EXTRACTED RECORDS.

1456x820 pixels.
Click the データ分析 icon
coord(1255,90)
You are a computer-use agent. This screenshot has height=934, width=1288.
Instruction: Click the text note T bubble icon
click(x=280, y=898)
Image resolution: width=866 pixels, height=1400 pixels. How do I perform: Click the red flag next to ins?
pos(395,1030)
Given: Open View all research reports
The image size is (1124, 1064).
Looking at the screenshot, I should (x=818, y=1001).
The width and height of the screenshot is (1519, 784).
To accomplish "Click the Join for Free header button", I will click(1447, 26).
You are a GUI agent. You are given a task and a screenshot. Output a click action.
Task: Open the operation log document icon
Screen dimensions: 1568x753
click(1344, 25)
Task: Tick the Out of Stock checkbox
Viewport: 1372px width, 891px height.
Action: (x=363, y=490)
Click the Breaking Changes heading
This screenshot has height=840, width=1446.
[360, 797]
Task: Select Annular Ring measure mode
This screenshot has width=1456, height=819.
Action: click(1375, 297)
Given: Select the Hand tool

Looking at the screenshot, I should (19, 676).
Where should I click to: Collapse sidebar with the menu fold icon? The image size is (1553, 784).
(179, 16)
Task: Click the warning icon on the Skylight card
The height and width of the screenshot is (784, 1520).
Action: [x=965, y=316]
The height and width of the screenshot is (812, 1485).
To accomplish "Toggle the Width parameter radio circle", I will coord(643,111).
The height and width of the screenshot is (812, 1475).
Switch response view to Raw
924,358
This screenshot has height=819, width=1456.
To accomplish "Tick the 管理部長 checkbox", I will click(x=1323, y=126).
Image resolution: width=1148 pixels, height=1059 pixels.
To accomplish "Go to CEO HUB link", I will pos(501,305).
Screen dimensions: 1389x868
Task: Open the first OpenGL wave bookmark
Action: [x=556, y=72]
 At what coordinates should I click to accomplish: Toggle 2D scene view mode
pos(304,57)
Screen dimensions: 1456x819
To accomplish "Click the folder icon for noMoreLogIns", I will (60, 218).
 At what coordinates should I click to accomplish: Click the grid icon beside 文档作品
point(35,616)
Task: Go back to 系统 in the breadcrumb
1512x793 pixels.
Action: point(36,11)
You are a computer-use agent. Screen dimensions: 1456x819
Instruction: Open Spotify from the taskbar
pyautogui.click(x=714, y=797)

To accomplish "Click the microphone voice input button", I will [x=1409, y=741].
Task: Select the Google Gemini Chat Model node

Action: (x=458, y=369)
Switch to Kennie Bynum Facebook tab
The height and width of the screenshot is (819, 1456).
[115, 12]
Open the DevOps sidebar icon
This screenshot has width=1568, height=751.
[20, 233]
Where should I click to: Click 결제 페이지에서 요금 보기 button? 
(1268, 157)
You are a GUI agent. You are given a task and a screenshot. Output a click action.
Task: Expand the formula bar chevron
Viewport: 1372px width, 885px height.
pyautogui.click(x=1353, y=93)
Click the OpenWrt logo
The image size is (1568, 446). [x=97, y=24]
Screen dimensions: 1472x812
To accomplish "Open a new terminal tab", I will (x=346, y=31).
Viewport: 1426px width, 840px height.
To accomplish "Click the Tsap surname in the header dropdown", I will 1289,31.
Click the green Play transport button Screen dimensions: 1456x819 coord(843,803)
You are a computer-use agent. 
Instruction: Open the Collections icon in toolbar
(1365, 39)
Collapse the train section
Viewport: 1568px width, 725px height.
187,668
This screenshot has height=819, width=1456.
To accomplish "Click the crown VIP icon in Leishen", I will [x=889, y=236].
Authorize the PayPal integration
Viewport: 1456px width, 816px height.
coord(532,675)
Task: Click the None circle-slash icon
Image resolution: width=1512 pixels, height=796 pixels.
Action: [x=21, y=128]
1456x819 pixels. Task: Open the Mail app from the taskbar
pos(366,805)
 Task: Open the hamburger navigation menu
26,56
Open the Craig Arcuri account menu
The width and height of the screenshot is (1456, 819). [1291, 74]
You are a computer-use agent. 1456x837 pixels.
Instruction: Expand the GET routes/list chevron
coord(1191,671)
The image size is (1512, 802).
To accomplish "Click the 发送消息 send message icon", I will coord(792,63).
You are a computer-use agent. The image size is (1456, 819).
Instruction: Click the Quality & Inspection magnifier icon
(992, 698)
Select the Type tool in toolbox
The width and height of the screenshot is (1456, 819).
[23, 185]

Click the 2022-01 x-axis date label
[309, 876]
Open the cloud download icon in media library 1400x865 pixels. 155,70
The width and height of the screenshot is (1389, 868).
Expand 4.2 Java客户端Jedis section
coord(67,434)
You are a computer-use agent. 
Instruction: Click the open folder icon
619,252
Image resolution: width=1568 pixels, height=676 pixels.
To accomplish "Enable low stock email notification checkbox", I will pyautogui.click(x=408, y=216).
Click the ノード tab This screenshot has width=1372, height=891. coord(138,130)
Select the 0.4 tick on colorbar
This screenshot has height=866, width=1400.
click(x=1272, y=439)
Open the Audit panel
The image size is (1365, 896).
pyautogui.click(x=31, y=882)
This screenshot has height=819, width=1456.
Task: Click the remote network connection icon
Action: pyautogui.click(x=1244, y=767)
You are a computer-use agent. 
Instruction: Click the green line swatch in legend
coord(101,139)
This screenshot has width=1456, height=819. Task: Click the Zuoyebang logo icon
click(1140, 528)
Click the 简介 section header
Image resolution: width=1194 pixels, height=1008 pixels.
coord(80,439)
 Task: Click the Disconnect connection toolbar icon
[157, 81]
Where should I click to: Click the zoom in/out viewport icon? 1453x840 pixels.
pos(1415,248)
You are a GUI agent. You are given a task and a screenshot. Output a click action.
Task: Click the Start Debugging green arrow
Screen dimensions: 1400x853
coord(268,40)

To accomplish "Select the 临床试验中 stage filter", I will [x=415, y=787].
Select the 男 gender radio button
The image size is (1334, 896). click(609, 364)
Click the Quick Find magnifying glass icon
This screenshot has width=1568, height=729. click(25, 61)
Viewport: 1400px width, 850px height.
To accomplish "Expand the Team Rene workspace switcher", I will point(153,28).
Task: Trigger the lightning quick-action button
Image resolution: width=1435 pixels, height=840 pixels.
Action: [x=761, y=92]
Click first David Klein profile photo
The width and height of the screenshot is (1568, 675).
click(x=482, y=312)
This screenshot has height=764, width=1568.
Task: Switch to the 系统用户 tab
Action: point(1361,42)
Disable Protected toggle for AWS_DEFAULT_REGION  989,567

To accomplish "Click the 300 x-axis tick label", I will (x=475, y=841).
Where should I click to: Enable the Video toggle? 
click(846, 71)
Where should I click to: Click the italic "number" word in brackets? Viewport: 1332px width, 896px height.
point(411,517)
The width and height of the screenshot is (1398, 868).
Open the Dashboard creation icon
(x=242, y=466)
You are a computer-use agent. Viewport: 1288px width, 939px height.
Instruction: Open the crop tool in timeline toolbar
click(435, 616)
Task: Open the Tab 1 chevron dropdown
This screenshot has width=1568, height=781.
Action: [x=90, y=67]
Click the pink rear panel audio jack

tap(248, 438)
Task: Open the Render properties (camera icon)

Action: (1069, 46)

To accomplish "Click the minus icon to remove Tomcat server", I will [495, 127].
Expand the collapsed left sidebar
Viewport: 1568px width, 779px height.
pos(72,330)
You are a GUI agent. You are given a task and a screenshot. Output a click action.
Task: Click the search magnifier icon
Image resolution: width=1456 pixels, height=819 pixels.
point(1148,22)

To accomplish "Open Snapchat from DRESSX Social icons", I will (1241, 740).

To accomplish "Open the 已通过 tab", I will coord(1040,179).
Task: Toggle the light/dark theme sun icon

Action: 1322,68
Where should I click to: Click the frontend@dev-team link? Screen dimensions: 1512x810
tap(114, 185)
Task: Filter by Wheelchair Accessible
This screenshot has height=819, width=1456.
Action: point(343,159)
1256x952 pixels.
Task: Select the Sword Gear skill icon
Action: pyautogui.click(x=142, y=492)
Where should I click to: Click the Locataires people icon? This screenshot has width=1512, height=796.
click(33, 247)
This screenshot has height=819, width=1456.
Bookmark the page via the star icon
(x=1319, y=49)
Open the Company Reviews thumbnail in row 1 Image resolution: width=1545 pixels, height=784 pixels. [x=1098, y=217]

ACTIVITY. Scan the records for lines that hold "header", and reproduce each one you find.

ANSWER SECTION.
To accomplish "Click the Join for Free header button", I will click(1447, 26).
To accomplish "Click the Tsap surname in the header dropdown", I will 1289,31.
Click the 简介 section header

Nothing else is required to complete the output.